What is often forgotten are the benefits that a diverse workforce provides. A team of people with different backgrounds and perspectives is better equipped to identify solutions than a team made up of people with common backgrounds and experiences. Hackers and cybercriminals also come from all types of backgrounds, and having a variety of perspectives and experience is good for protecting your organization.
What advice would you give to young women who are interested in a career in cybersecurity?

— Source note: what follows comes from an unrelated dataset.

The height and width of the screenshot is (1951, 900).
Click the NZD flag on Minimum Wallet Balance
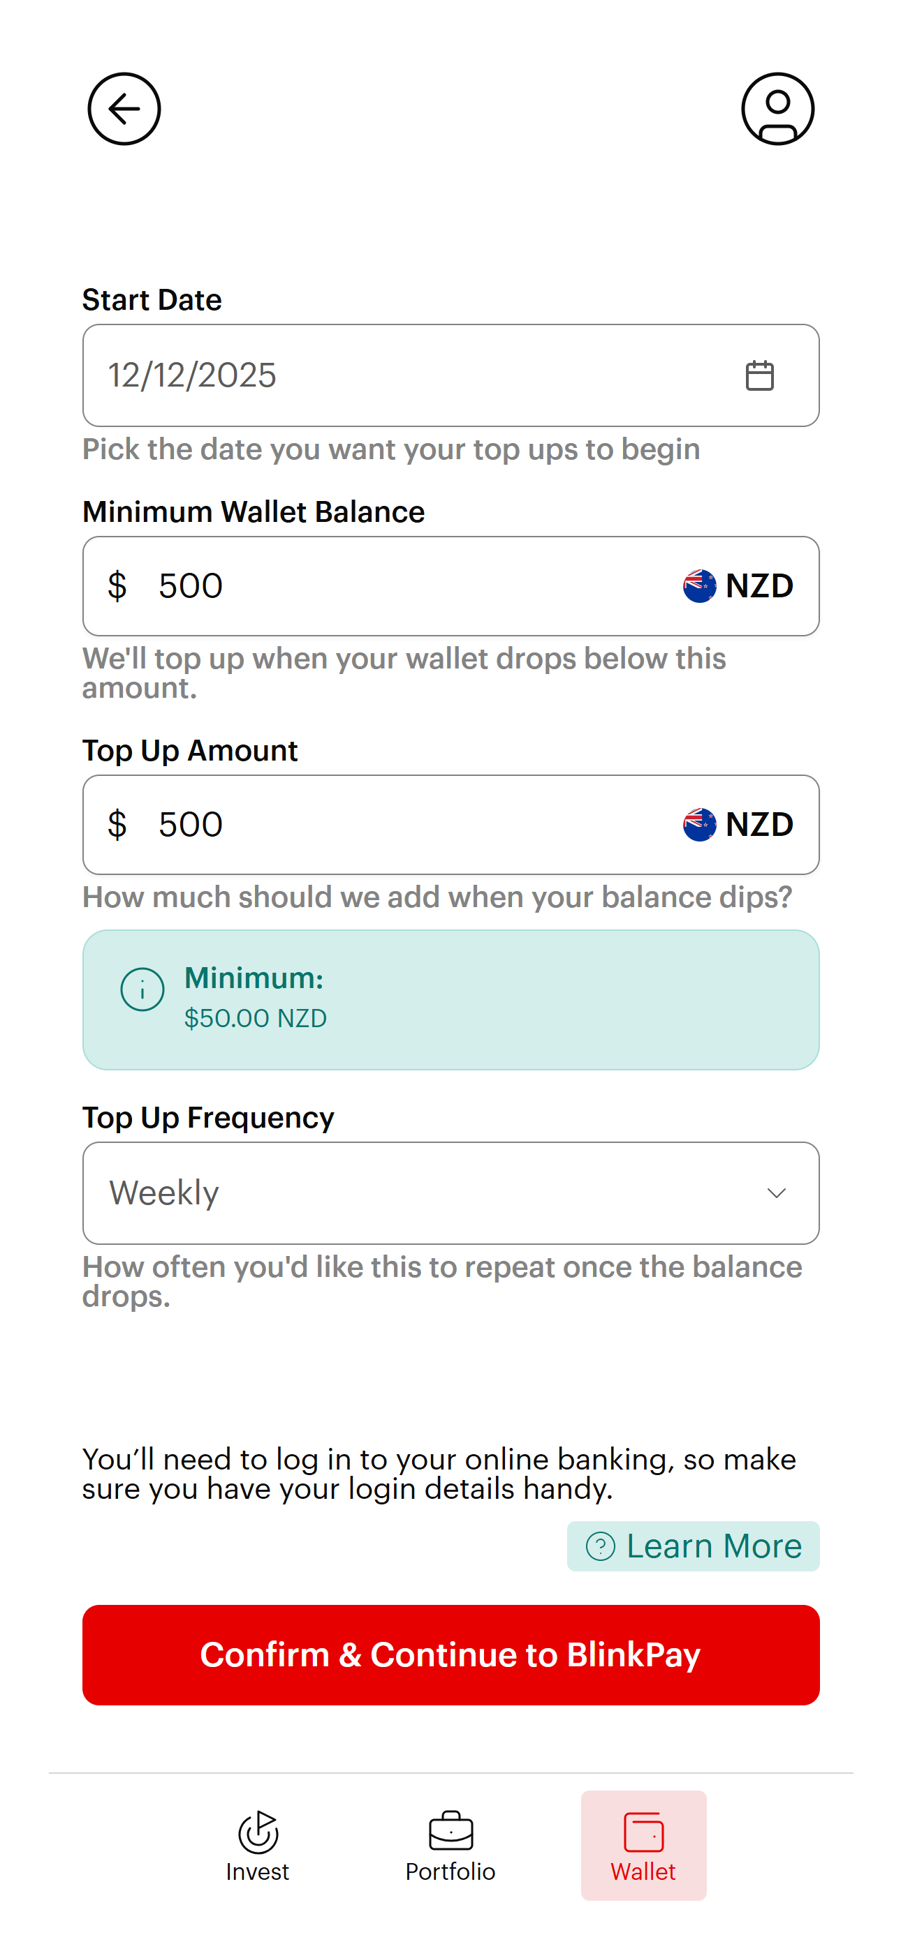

Emma Sutcliffe: My first piece of advice would be to not buy into the stereotype that cybersecurity is a “masculine” profession. Women make great leaders in the cybersecurity world. I know because I work with many women who are a critical part of our stakeholder community. For anyone thinking about whether to get into cybersecurity, I would encourage you to take the first step to find out more about the different options and opportunities. There are many online resources where you can find more information about your area of interest. Gaining education and experience in cybersecurity is a great starting point. There may also be local community services available to provide guidance. For those interested in payment security, the Council offers entry level courses as well as more advanced trainings and certifications. The PCI Awareness and PCI Professional courses are good options for those looking for entry-level payment security training.
I also recommend seeking out an expert or mentor who can help you access new opportunities, and don’t be afraid to ask questions. There are also a number of professional groups that are focused on supporting women in cybersecurity. Groups like Women’s Network in Electronic Transactions (WNET) and many others offer the chance for women to come together and help each other raise awareness and network with industry leaders. Finally, don’t be intimidated by the fact that the cybersecurity profession has traditionally been a male-dominated domain. That trend is rapidly changing and women are needed now more than ever in this space.